- Opening Delimiter -

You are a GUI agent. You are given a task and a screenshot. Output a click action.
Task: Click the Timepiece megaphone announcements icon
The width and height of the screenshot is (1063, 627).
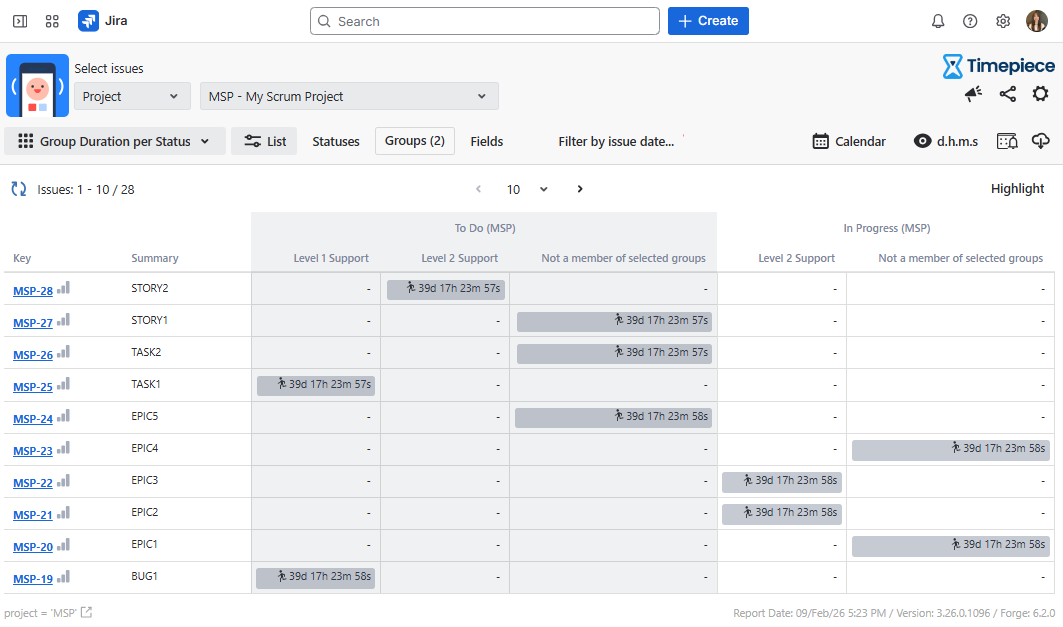coord(973,94)
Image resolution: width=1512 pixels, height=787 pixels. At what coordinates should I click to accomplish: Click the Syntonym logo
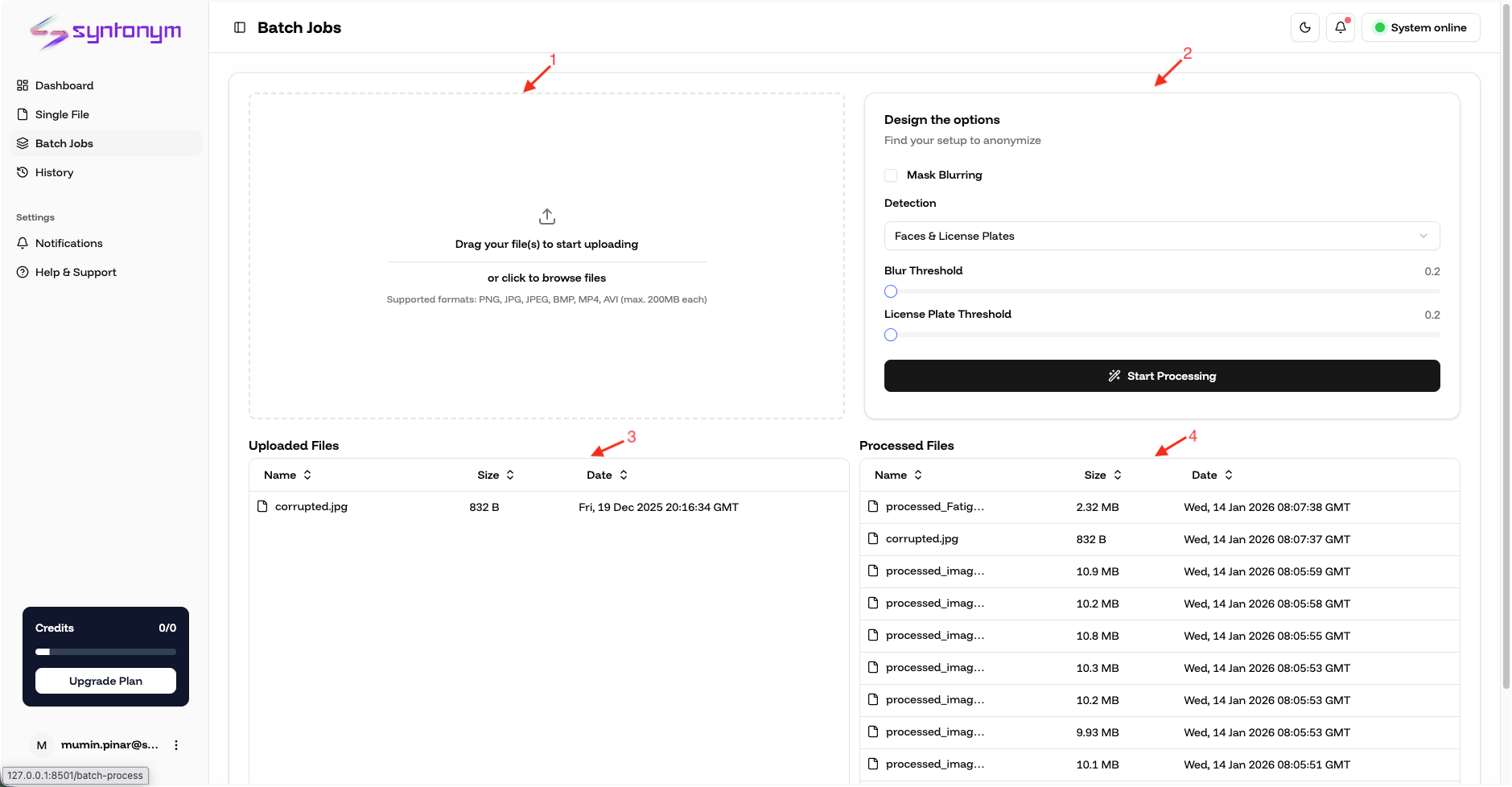(105, 32)
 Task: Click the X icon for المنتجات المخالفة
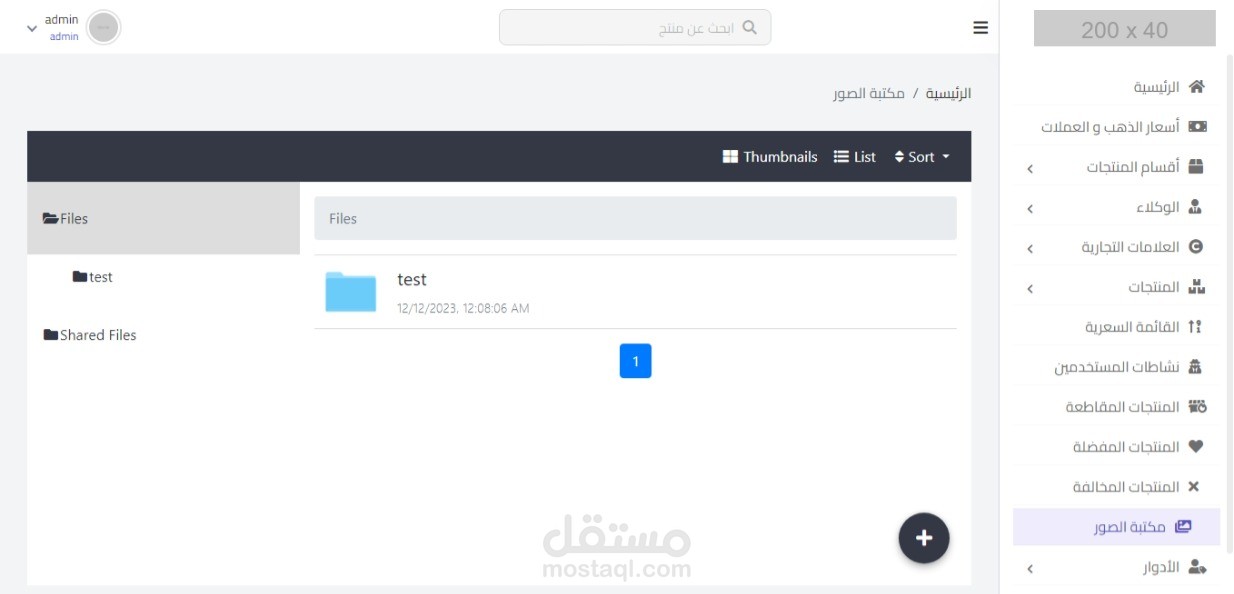[1192, 487]
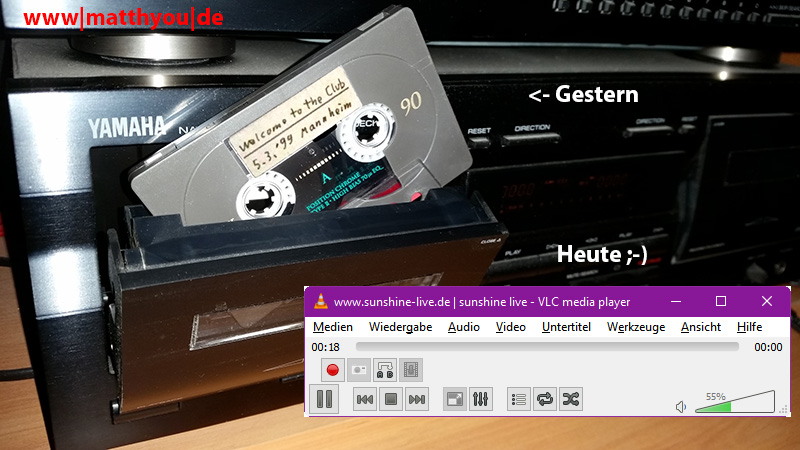This screenshot has height=450, width=800.
Task: Stop playback with the square button
Action: click(x=392, y=399)
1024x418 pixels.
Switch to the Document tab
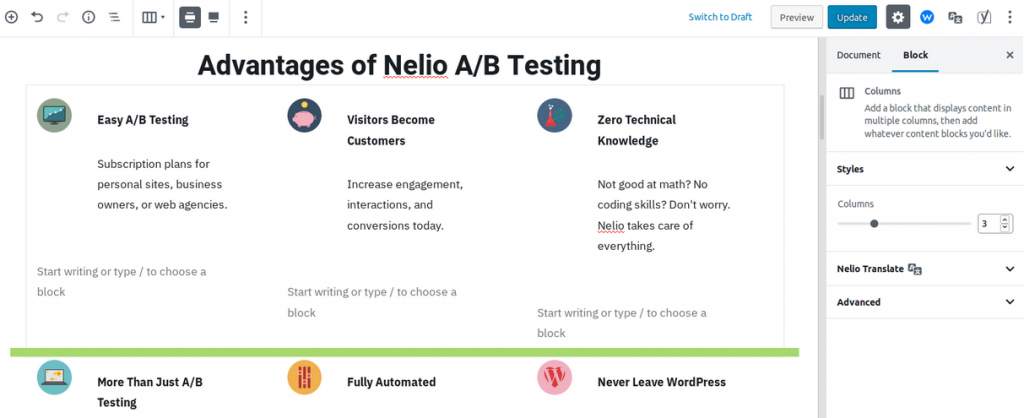tap(858, 55)
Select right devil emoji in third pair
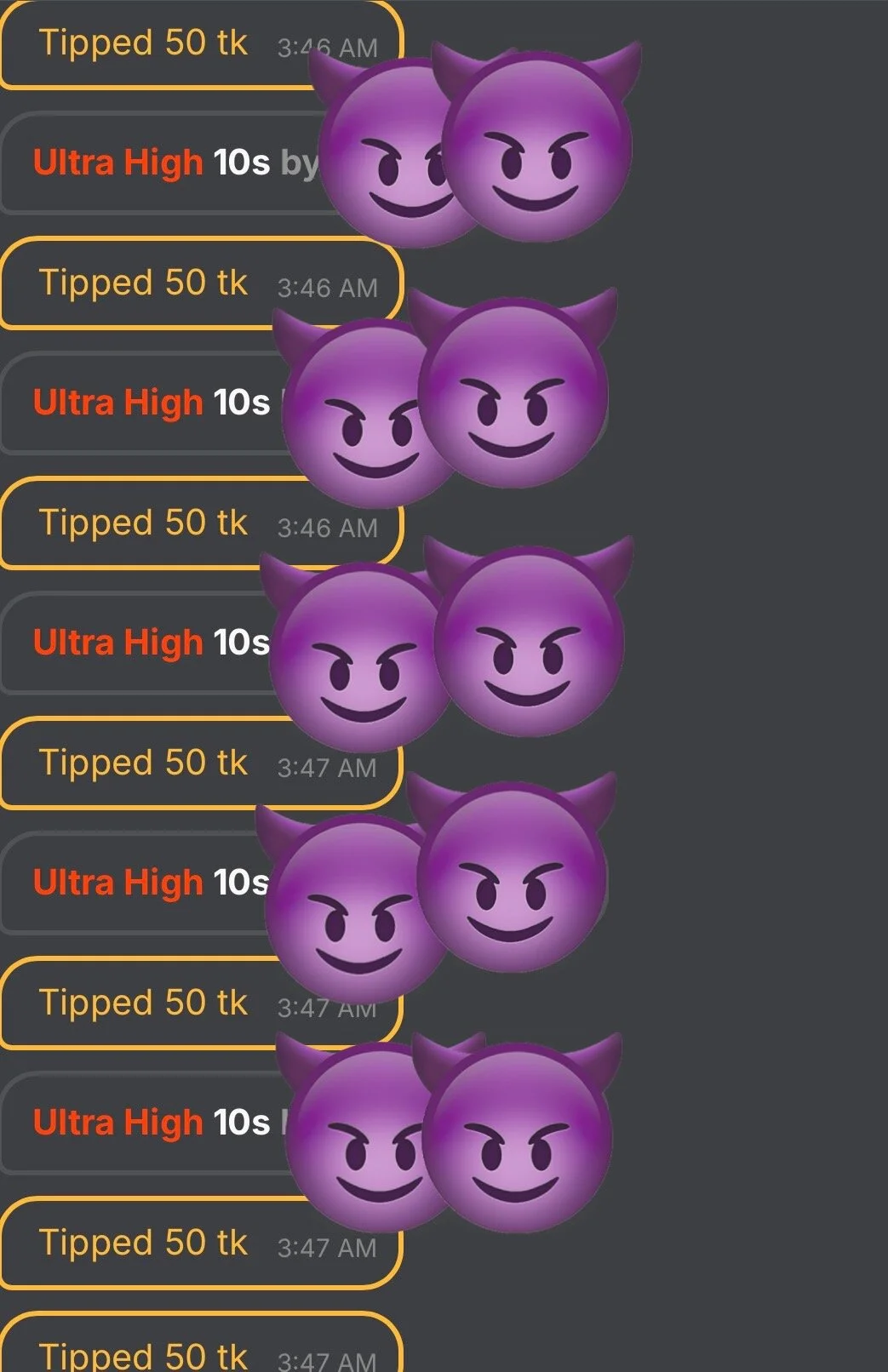The image size is (888, 1372). (x=529, y=636)
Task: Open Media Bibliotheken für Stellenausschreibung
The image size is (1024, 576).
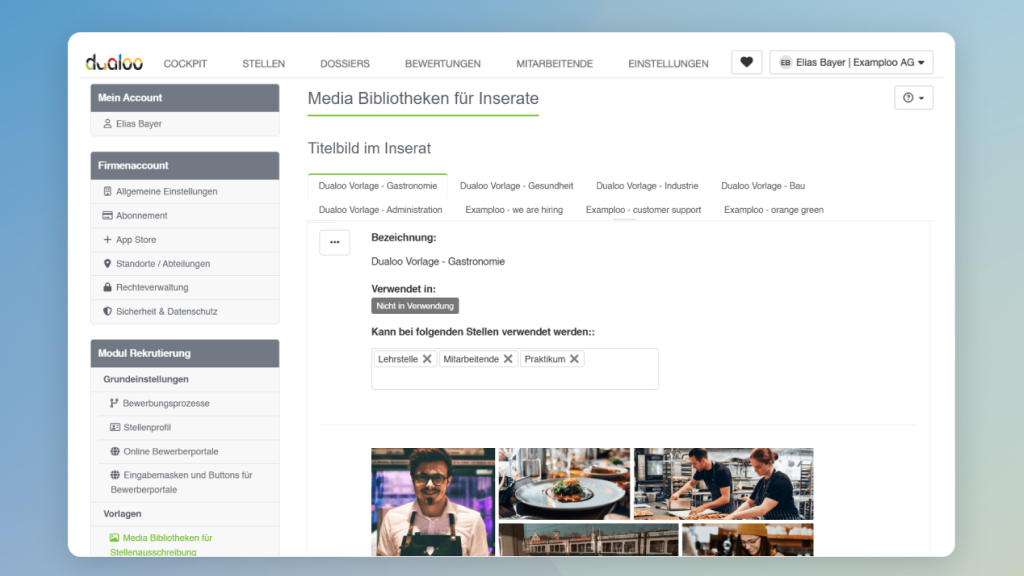Action: (x=163, y=544)
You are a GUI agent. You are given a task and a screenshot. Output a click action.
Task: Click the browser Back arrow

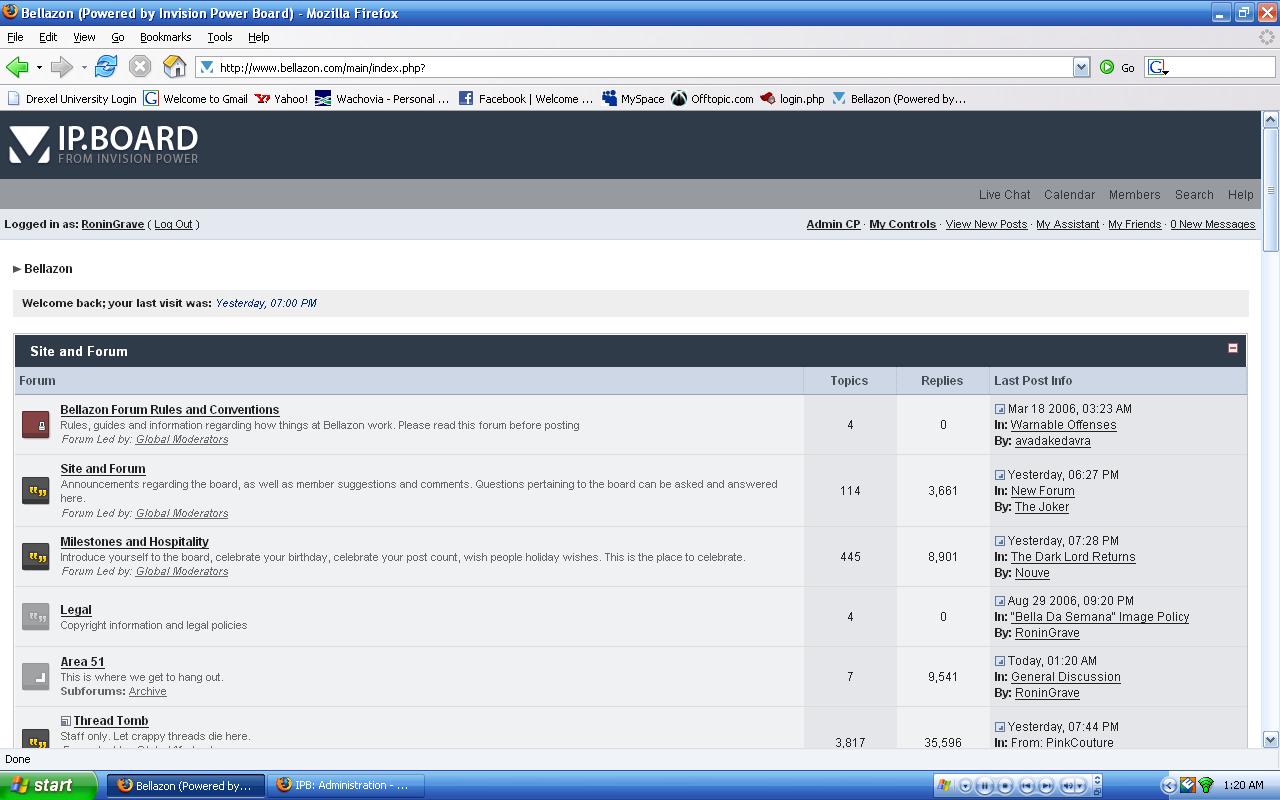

- Closing Delimiter -

■ **What you need to do**
Please copy the records above word for word, leaving out every picture.

■ **Response to this exercise**
You are a GUI agent. You are given a task and a screenshot. Output a click action.
Task: Click the Timepiece megaphone announcements icon
The width and height of the screenshot is (1063, 627).
coord(973,94)
Image resolution: width=1512 pixels, height=787 pixels. At what coordinates should I click to accomplish: Click the Syntonym logo
(105, 32)
 Task: Click the X icon for المنتجات المخالفة
[1192, 487]
This screenshot has height=450, width=800.
Task: Stop playback with the square button
Action: click(x=392, y=399)
1024x418 pixels.
Switch to the Document tab
tap(858, 55)
Select right devil emoji in third pair
The image size is (888, 1372). (x=529, y=636)
Task: Open Media Bibliotheken für Stellenausschreibung
The image size is (1024, 576).
Action: (x=163, y=544)
You are a GUI agent. You are given a task and a screenshot. Output a click action.
Task: Click the browser Back arrow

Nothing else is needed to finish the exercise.